"(...) Aujourd'hui, à l'heure où je vous parle, ordre est donné aux policiers, aux gendarmes, aux militaires de toutes
les armes, de s'opposer par tous les moyens, partout, sur toute l'étendue du territoire
national, aux semeurs de troubles."
Cet extrait de discours du Chef de l'Etat ivoirien exprime toute la violence qu'exerce les forces de répression sur
les citoyens qui protestent contre l'arbitraire en Côte d'Ivoire où la junte militaire du Général Robert
Guéi a cédé sa place à une junte civile. Les enlèvements, les tueries en cascade, les tortures et les viols
sous l'œil bienveillant des policiers et des gendarmes sont devenus des faits banals en Côte d'Ivoire.

■ EXTRAITS DE DONNÉES:
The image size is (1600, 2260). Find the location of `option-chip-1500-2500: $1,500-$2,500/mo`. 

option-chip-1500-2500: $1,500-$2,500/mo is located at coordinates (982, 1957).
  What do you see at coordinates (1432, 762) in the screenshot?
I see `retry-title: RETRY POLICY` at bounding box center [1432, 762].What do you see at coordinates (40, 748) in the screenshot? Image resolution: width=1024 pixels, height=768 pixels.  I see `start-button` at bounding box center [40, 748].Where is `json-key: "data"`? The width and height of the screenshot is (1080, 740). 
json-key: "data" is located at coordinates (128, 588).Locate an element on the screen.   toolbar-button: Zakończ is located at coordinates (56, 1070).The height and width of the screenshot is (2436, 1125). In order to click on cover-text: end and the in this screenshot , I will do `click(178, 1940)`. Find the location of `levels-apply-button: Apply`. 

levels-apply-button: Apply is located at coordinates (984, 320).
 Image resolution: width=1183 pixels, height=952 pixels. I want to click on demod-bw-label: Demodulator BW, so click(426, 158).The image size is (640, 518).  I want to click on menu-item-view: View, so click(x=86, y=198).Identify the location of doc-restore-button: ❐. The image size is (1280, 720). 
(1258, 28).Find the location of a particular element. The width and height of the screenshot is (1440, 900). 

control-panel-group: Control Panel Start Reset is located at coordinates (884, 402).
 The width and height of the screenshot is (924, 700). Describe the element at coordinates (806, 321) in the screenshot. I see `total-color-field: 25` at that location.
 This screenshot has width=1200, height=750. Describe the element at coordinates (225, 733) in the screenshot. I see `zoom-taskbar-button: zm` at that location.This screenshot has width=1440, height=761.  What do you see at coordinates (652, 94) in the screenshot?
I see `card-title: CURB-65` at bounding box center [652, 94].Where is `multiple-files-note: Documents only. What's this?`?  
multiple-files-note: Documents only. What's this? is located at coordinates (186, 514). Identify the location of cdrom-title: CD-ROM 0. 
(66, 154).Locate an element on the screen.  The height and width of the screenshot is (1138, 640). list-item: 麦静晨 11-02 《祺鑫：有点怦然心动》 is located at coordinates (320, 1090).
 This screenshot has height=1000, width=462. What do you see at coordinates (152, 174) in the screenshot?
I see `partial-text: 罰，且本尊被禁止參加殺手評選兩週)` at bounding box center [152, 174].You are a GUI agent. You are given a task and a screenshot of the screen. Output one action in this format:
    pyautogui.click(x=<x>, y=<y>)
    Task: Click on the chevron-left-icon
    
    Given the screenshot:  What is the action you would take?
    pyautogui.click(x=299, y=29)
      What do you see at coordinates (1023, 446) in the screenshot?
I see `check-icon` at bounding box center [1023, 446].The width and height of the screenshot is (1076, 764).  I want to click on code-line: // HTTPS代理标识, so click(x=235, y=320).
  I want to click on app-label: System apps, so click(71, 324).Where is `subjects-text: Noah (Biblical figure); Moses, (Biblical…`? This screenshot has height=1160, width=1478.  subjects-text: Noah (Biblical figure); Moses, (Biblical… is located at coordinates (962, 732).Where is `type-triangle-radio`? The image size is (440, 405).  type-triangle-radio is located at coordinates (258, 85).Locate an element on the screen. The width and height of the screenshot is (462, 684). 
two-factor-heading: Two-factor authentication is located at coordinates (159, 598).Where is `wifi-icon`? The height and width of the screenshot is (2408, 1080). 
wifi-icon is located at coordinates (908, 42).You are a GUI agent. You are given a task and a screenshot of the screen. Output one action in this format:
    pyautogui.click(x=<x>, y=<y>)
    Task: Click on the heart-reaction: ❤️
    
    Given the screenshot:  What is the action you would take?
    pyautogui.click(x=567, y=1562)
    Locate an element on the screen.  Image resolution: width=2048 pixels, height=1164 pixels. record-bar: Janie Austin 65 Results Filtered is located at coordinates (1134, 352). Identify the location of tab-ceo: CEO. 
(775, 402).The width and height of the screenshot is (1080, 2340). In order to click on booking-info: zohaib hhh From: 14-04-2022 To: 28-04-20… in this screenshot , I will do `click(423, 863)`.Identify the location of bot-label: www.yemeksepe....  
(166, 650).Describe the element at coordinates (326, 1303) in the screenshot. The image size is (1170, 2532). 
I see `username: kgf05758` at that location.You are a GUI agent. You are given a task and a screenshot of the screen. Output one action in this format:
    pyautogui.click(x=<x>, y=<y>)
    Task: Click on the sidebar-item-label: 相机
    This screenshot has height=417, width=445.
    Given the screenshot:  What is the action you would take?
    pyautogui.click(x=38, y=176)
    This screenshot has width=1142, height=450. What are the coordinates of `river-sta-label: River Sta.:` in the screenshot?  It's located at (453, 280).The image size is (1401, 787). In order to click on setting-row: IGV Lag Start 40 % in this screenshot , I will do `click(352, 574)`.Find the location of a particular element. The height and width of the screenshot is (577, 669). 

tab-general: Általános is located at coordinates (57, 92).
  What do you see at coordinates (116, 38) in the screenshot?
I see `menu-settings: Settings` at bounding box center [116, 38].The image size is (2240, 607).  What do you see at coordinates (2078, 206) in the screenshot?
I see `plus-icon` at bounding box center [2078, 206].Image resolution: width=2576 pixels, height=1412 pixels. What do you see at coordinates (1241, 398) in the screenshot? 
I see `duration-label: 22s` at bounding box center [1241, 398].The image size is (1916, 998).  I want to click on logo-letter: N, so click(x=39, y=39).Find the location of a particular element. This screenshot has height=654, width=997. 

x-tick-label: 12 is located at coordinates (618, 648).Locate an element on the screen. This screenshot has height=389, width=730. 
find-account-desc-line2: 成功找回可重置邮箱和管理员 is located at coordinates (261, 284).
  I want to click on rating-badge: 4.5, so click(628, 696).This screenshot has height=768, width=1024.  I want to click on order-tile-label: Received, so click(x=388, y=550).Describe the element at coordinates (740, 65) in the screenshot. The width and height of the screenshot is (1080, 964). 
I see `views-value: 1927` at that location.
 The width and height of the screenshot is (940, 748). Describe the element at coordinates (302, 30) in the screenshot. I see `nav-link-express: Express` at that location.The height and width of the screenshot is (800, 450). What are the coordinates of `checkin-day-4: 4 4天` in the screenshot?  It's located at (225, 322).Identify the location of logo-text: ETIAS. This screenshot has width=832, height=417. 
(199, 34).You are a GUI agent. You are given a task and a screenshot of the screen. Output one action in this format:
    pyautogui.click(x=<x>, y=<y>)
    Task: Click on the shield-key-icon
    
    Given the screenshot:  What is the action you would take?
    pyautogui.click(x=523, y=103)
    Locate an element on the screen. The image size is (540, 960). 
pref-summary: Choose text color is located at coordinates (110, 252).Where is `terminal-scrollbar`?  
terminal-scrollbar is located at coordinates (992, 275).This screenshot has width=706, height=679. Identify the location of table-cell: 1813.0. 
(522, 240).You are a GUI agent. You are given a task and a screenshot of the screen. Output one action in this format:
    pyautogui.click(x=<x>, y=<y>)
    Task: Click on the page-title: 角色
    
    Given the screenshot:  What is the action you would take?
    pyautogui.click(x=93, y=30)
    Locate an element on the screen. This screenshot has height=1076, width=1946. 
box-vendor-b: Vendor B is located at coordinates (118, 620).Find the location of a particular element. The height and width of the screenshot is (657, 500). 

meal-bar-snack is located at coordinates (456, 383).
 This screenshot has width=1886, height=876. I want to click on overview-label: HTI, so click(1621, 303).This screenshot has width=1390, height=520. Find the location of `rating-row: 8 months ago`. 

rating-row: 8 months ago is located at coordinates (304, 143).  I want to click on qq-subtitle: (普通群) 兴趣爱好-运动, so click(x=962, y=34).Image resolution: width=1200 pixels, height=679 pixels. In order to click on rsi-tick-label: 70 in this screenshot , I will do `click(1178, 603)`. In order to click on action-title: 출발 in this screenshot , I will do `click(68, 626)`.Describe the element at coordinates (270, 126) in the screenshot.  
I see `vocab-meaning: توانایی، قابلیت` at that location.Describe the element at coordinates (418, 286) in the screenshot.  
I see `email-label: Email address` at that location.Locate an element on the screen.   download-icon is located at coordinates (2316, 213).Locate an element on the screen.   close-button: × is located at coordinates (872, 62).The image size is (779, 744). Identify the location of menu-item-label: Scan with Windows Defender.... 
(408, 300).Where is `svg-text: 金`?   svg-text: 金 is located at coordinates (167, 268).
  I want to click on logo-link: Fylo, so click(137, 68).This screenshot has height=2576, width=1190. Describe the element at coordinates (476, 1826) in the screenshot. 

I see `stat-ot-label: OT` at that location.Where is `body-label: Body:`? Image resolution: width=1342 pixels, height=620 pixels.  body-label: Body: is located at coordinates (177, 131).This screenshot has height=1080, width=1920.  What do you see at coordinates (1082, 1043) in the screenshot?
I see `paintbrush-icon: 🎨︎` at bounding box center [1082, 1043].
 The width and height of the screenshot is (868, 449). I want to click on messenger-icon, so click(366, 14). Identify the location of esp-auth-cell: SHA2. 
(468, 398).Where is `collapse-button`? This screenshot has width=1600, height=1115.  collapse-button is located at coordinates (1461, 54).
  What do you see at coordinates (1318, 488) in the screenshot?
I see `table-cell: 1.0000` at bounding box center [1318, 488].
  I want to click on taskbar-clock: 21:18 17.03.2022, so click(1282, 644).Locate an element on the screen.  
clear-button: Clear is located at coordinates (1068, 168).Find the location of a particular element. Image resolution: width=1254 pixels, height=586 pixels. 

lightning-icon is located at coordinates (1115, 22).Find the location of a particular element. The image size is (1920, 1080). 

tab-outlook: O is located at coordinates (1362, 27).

■ CONSIGNES DES EXERCICES:
1. Répondez aux questions suivantes sur le texte d'étude.
(a) Dans l'extrait de discours, à qui l'ordre est-il donné ?
(b) À qui la junte militaire du Général Robert Guéi a-t-elle cédé sa place ?
(c) Sous l'œil bienveillant de qui les enlèvements, les tueries, les tortures et les viols ont-ils lieu ?
2. Recopiez le passage du texte d'étude allant de «Cet extrait de» jusqu'à «en Côte d'Ivoire.» inclus.

■ CORRIGÉS PAR EXERCICE:
1.
(a) Aux policiers, aux gendarmes et aux militaires de toutes les armes.
(b) À une junte civile.
(c) Des policiers et des gendarmes.

2.
Cet extrait de discours du Chef de l'Etat ivoirien exprime toute la violence qu'exerce les forces de répression sur
les citoyens qui protestent contre l'arbitraire en Côte d'Ivoire où la junte militaire du Général Robert
Guéi a cédé sa place à une junte civile. Les enlèvements, les tueries en cascade, les tortures et les viols
sous l'œil bienveillant des policiers et des gendarmes sont devenus des faits banals en Côte d'Ivoire.